WHAT TO PRODUCE
Could you return, exactly as written, every line from the one containing "Task: Select the" through the last line of the entries below, leaving out the pictures?

━━━━━ RECORDS SHOWN ━━━━━

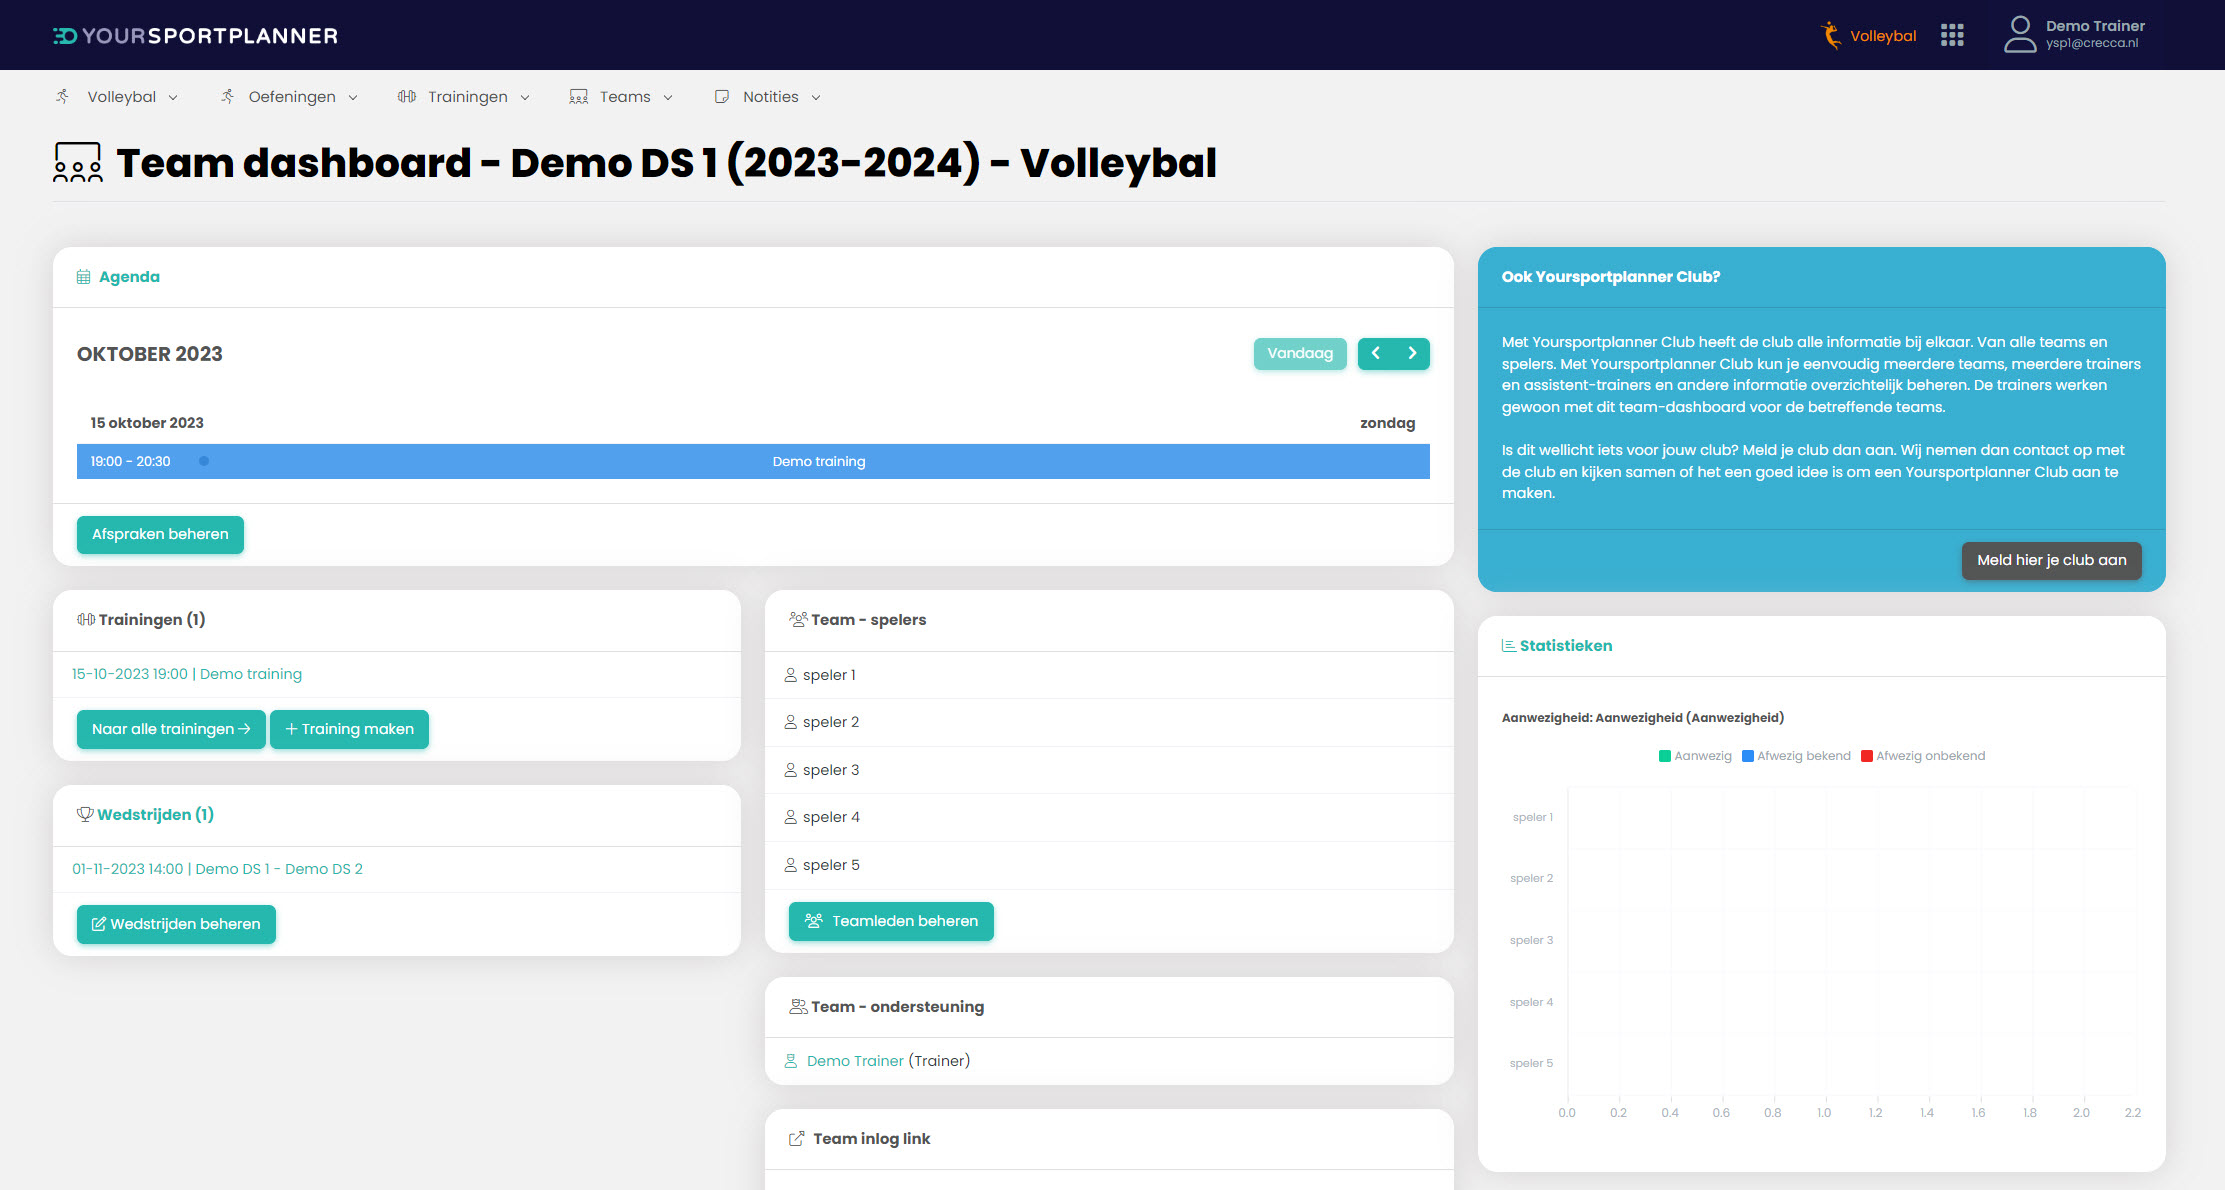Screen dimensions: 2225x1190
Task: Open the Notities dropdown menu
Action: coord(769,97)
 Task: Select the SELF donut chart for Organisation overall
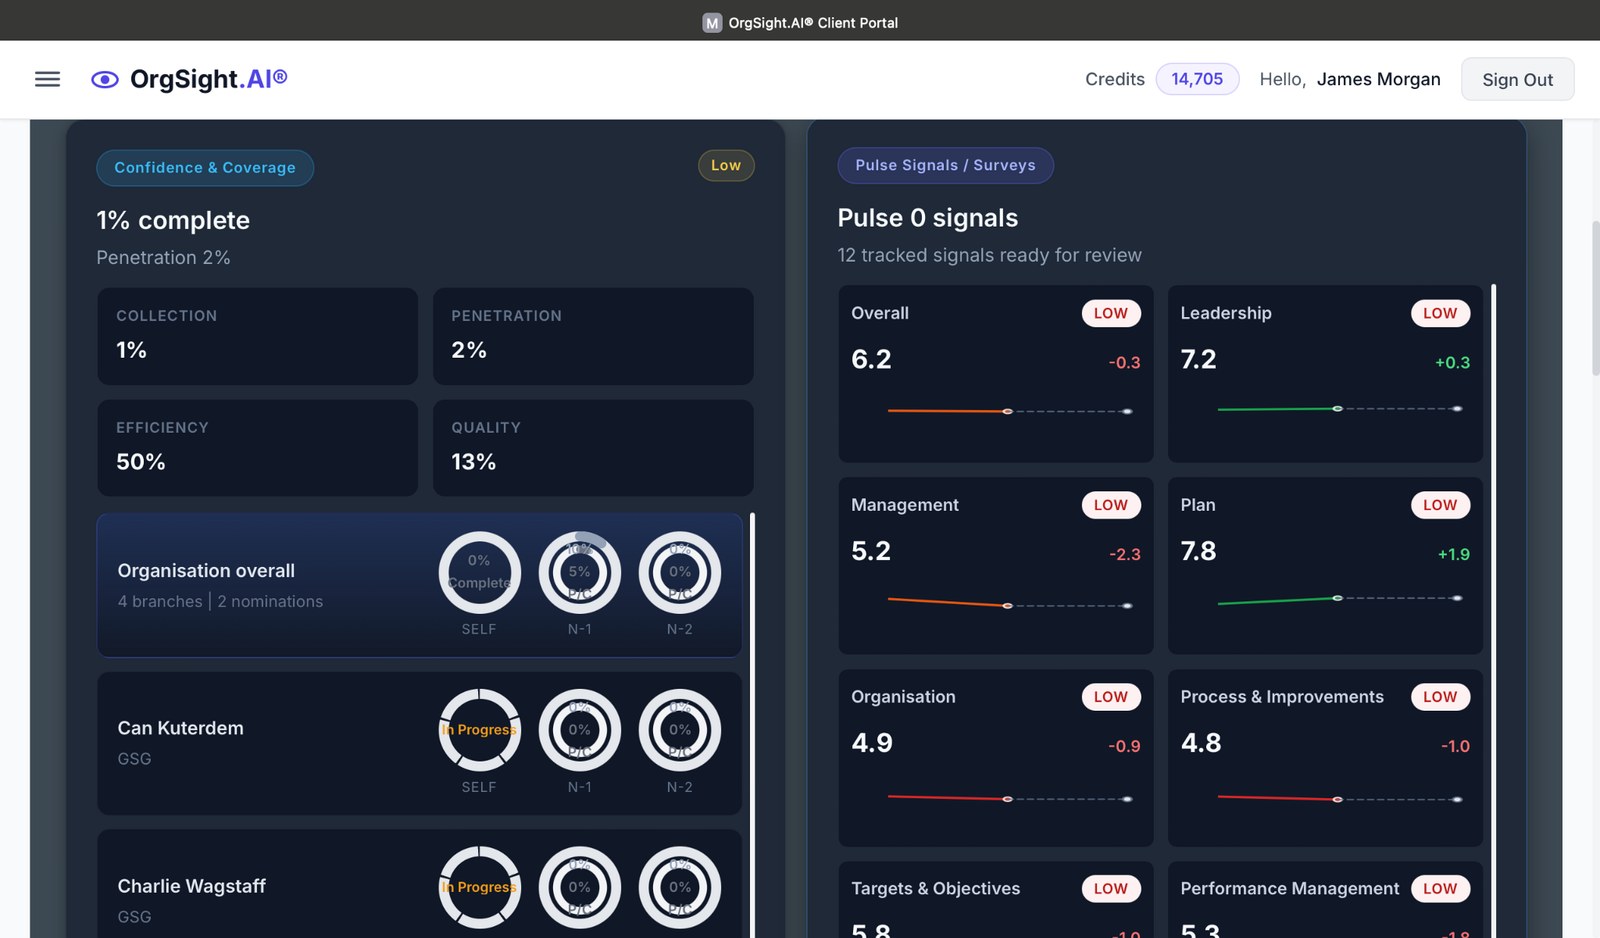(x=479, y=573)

━━━━━

EXERCISE OUTPUT
 Task: Select the SELF donut chart for Organisation overall
(x=479, y=573)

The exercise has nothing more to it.